TP53, as a key tumor suppressor gene, has been reported to frequently mutate in many cancers, and the frequency varied considerably between cancer types, which was below 10% in hematopoietic malignancies but up to 70% in head and neck cancers [42]. In serous ovarian cancers, TP53 somatic mutation was rather common and was detected in approximately 40–60% of advanced ovarian cancers [43]. Consistent with data from previous reports, we identified the frequency of a somatic mutation at TP53 to be 56.5% (35/62) among all enrolled cases. In addition, more evidence has emerged regarding variations in HR genes other than BRCA1/2 or non-HR tumor suppressor genes, including germline or somatic mutations in ATM, PALB2, RAD51C, RAD51D, BARD1, BRIP1, CHEK1, CHEK2, MRE11A, and PTEN [8, 12, 44,45,46]. Evidence was provided for the newer ovarian cancer-associated genes, such as RAD51C/RAD51D/BRIP1, which were associated with ovarian cancer risks of 5.8–11% and already met the requirement for risk-reducing sal**o-oophorectomy, which is recommended for patients with > 5% ovarian cancer risk [47]. Therefore, further studies to complete the molecular image of ovarian tumorigenesis and development would contribute to individualized and comprehensive therapy and lead to a better understanding of tumor heterogeneity.

Patients with BRCA1/2-associated ovarian carcinomas presented better survival results than noncarriers [13, 48,49,50,51,52]. Based on a summary and analysis of 26 observational studies that included 3879 invasive epithelial ovarian cancers, the 5-year survival rates for BRCA1 mutation carriers, BRCA2 mutation carriers and noncarriers were reported as 44, 52 and 36%, respectively [51]. The survival advantage of patients with positive BRCA1 (HR, 0.78; 95% CI, 0.68–0.89; P < 0.001) or BRCA2 (HR, 0.61; 95% CI, 0.50–0.76; P < 0.001) mutations was obvious. As an interim analysis of the study, we couldn’t achieve the survival outcomes in this cohort. However, current data had illustrated patients with germline BRCA or deleterious mutations may have less cases of resistance to platinum, which was the most principal regimens for EOC. Due to the limited case number, we couldn’t judge whether this discrepancy would impact the survival differences.

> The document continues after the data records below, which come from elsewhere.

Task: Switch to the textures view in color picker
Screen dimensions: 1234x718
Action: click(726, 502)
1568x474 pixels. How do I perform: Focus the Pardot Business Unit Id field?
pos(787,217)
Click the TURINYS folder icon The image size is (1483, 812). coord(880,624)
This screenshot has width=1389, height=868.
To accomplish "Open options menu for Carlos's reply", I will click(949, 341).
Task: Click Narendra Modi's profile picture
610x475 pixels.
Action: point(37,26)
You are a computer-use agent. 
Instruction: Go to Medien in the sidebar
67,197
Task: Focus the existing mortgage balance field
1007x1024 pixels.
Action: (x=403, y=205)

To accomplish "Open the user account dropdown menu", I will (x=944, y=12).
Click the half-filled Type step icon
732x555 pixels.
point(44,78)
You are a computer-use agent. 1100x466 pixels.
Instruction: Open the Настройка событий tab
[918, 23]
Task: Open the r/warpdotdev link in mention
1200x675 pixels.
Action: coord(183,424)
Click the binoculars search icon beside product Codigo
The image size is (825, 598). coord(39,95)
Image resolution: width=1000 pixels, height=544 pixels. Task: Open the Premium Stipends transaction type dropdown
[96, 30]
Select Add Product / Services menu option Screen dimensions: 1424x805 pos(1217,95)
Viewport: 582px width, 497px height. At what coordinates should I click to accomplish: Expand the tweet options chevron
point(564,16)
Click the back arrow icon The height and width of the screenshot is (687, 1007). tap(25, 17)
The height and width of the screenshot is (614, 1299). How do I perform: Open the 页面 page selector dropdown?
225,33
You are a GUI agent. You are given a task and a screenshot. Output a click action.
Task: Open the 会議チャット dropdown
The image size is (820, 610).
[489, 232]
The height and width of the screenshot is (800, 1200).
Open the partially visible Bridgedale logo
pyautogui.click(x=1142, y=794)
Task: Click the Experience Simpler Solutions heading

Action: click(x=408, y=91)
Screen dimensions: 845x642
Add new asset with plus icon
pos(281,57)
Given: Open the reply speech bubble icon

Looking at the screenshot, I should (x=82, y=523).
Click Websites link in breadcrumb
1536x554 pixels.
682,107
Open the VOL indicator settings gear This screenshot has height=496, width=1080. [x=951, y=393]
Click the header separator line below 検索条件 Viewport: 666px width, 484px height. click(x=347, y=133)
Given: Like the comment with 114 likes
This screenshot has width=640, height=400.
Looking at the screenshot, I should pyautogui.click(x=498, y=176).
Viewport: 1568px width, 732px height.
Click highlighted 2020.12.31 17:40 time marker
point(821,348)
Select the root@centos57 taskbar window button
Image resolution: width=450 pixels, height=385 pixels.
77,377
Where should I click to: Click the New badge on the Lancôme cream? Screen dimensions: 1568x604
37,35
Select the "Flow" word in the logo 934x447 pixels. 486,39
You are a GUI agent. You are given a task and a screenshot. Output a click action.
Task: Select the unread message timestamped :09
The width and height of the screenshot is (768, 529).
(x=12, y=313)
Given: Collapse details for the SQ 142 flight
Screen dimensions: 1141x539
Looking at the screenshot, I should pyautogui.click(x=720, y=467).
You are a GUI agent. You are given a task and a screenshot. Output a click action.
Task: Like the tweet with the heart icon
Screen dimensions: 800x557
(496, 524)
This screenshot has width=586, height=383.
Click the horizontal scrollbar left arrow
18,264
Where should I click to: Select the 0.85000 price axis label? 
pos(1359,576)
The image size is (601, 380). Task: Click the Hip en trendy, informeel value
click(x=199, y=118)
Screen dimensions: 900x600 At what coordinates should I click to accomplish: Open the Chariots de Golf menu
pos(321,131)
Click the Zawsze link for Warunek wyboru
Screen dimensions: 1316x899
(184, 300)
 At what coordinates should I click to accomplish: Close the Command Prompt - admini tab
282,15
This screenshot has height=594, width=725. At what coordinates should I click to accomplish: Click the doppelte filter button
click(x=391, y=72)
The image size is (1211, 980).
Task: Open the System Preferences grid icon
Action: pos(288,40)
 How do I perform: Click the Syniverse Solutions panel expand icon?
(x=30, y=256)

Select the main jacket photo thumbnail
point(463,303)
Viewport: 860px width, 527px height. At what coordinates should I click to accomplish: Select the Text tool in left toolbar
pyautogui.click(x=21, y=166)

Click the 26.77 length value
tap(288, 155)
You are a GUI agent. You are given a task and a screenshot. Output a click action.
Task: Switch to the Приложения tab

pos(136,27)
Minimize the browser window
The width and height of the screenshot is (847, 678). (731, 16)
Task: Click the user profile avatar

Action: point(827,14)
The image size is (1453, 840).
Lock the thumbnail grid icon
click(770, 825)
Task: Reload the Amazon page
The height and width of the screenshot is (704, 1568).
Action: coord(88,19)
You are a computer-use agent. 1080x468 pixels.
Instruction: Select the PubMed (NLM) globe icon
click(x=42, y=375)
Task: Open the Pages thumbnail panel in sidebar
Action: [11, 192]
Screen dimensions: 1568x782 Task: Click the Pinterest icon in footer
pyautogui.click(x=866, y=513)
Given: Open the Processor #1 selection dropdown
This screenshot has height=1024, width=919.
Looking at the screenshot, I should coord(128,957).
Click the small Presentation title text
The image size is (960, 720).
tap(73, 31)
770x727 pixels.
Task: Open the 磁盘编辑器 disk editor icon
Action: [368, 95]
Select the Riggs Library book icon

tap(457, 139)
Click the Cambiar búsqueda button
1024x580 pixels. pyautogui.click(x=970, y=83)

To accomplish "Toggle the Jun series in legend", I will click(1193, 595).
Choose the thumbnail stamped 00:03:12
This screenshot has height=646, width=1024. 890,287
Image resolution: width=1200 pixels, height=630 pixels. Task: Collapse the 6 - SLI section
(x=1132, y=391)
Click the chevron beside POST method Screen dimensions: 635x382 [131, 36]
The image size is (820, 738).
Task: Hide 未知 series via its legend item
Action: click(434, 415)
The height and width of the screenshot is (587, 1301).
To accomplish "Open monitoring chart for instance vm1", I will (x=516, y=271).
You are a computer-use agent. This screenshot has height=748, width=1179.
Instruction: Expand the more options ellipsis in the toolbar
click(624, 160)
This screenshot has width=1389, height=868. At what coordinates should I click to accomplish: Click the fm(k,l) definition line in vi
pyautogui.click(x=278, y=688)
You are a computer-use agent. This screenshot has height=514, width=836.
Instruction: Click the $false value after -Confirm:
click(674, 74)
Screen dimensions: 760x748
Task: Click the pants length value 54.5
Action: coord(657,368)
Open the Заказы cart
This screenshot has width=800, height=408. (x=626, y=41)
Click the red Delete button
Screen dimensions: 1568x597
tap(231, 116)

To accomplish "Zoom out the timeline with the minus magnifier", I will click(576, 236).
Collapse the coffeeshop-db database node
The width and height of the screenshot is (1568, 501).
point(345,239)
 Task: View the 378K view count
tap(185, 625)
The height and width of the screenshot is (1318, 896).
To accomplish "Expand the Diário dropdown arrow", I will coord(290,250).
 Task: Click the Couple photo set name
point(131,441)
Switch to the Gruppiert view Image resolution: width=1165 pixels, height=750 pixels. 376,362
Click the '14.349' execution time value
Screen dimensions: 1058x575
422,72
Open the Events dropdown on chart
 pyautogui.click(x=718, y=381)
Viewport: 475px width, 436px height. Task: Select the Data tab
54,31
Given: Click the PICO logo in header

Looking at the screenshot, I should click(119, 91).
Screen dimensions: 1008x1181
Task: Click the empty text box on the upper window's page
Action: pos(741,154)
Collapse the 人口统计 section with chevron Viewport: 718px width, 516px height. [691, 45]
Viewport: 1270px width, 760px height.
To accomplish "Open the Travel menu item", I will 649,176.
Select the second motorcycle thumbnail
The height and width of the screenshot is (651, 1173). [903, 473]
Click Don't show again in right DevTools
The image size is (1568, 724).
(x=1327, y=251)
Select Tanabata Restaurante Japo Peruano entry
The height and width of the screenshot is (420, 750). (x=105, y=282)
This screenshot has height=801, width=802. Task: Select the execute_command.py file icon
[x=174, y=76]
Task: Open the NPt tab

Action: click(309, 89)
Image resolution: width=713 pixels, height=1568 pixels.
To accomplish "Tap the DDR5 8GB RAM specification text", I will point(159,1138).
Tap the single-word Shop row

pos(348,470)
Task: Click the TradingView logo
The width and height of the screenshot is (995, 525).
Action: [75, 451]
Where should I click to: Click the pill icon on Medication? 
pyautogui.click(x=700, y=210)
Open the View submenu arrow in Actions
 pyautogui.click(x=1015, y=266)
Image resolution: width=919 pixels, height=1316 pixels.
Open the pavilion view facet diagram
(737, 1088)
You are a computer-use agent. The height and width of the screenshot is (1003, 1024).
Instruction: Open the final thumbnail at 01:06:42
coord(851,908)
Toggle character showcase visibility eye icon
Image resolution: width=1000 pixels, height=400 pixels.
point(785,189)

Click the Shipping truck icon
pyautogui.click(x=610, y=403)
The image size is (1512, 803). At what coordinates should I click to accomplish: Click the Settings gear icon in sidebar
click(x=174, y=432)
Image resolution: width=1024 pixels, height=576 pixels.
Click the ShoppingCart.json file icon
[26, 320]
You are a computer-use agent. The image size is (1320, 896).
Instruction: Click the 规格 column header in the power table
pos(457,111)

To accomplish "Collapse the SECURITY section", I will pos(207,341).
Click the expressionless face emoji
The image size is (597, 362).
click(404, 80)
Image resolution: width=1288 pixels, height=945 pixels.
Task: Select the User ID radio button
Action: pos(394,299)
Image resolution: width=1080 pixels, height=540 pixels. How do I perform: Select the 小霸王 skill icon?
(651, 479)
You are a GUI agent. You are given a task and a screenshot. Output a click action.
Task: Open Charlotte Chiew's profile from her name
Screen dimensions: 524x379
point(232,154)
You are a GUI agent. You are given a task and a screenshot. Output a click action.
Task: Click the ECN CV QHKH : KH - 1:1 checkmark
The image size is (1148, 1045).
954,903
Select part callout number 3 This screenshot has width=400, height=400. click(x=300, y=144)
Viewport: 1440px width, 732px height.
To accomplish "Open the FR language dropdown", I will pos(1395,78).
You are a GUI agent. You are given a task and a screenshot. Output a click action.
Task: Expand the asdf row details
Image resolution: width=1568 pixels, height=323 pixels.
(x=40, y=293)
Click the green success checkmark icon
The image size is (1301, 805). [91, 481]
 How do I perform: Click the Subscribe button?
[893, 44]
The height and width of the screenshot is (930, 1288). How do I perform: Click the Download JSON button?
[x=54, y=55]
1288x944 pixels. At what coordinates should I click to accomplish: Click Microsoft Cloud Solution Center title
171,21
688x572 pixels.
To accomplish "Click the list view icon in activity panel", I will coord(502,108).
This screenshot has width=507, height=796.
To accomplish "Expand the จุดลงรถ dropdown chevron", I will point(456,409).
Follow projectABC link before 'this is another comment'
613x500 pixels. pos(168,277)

In our study, we practically used paired frozen tissues rather than formalin fixed paraffin embedded (FFPE) sections for the analysis of somatic variants. However, Currently, no evidence could show justify that results of sequencing analysis between these two different fixation/storage methods (frozen vs formalin fixed) are comparable. Duration and method of FFPE tissues may also impact quality of genomic DNA and gene expression changes evaluated by NGS. This is the main consideration we didn’t utilized the FFPE tissues.

The most limitation of current report is the limitation of case number. An eventual analysis of our study would provide more sufficient data of Chinese patients. Lack of analysis on RAD51D, EPCAM and other essential hereditary ovarian cancer genes is another limitation of our study. An feasible expanded panel of more relevant HR genes is needed to generalize in EOC population. However, such application is lack of the cost-effectiveness analysis.

Conclusion

In conclusion, 77.4% of patients with EOC were identified with at least one somatic or germline mutation. Deleterious germline and somatic mutations were screened out in 29.0 and 67.7% of patients, respectively. BRCA showed the most frequent mutation in germline testing, while TP53 showed the most frequent mutation in somatic testing. Multi-gene panel revealed more deleterious variants than only BRCA testing.